I see in one of the photos that the plant is "dirty" (this is the one with the thin clipping next to it).  In the second one it is cleaned up.  The stuff that came off appears to have been a very severe case of "scale."  It does come off with a little scrubbing (as you have found out), but you should keep any plant with this bug separated from the others until you can be assured that they don't return.

The little collection appears to be, from left to right, a Tricho, possibly a young T. peruvianus or a small tip clipping, a monstrose Cereus sp., and then T. huascha (T. grandiflorus, T. lobivioides).

And just to let everyone know, as this is one of the most misspelled plant terms around, it is "etiolation," not "etoliation."  The term has less to do with the diameter of the plant, but rather has to do with the blanched color it takes on when being unable to produce adequate chlorophyll due to improper light.  The diameter is due to low light as well, but a plant can still have proper color while not reach maximum diameter.  Under such circumstance it shouldn't really be called etiolation.

My goal has always been to be able to consistently maintain the maximum diameter my outdoor lighting helps my plants achieve.  Light dictates diameter, heat dictates growth.  If the heat required for growth stops then the light doesn’t matter at all and they can be in bright light as long as the solar heat being absorbed by the plant doesn’t warm it up enough to grow.  If you loose the proper light to maintain the diameter, but keep the heat that spurns growth then the plant will continue to grow and get thin with the possibility of etiolation.

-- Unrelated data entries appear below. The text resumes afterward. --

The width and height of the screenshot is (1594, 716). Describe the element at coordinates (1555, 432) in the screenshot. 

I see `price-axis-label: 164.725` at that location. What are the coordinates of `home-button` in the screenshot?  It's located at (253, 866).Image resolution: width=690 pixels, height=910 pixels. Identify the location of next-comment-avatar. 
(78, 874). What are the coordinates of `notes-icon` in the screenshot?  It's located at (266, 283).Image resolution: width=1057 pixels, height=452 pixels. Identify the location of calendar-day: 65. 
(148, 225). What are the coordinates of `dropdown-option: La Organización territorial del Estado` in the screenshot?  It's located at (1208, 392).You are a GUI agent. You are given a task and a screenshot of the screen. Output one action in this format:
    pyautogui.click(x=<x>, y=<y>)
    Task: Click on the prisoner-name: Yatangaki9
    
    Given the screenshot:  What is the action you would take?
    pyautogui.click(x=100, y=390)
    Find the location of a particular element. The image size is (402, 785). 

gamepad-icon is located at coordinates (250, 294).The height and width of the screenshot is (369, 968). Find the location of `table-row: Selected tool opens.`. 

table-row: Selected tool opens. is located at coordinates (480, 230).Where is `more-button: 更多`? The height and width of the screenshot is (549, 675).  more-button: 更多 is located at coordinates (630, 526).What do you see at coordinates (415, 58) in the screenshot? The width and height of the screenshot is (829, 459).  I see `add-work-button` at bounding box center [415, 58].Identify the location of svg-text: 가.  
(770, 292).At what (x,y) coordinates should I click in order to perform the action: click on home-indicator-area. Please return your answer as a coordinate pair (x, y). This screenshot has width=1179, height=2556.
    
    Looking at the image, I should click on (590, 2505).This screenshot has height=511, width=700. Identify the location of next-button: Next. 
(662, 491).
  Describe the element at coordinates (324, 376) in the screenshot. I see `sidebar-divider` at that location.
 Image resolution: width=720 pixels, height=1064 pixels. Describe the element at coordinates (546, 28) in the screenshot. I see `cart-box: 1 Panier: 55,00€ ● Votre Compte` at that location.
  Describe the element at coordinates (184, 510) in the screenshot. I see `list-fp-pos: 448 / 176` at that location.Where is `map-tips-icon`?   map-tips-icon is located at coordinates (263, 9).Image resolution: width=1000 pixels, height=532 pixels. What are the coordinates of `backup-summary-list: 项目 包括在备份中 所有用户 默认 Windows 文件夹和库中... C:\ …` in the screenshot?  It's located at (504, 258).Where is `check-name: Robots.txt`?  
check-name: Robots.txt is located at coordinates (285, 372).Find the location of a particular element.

I consider myself fortunate to have an attached and unheated garage so that in winter my plants don’t have to come indoors.  If they were to be brought indoors they would get the minimal amount of heat to get slight growth (which would be thinned), and this new growth would be blanched from etiolation.

~Michael~
Title:
Post by: Avery L. Breath on February 25, 2005, 09:07:00 AM
Hey, thanks for the replies!........ yeah that long spined one sure looks like a trich to me too.  It's funny though, I tried a little taste test on some of the flesh of the pedro and the long spined number (just a little nibble) and they tasted completely different.  Would have thought that in theory if they were both trichs had similiar alkaloid makeup, they would have tasted similiar, but the longspined one was almost tasteless........ like a cucumber, while the pedro was bitter.
Title:
Post by: M S Smith on February 25, 2005, 09:32:46 PM
Well it turns out that the KK242 has have quite variable results in its alkaloid concentrations (probably due to other species being called KK242, or more likely in my estimation the KK242 not being a T. peruvianus at all, something I have been increasingly concerned about), but generally never has been considered high.  This is both from quantitative chemical examinations and from anecdotal reports of psychonauts.  I will make more comments on the species issue later after I complete my research (which I must admit is coming along slowly).  There is a Peruvian source for T. peruvianus that has become popular in the last couple years who is selling a plant from the area the KK242 is "claimed" to originate, but the plant is not particularly similar to the KK242 in form and is not variable at all in alkaloid concentration, but rather quite consitently has high concentrations.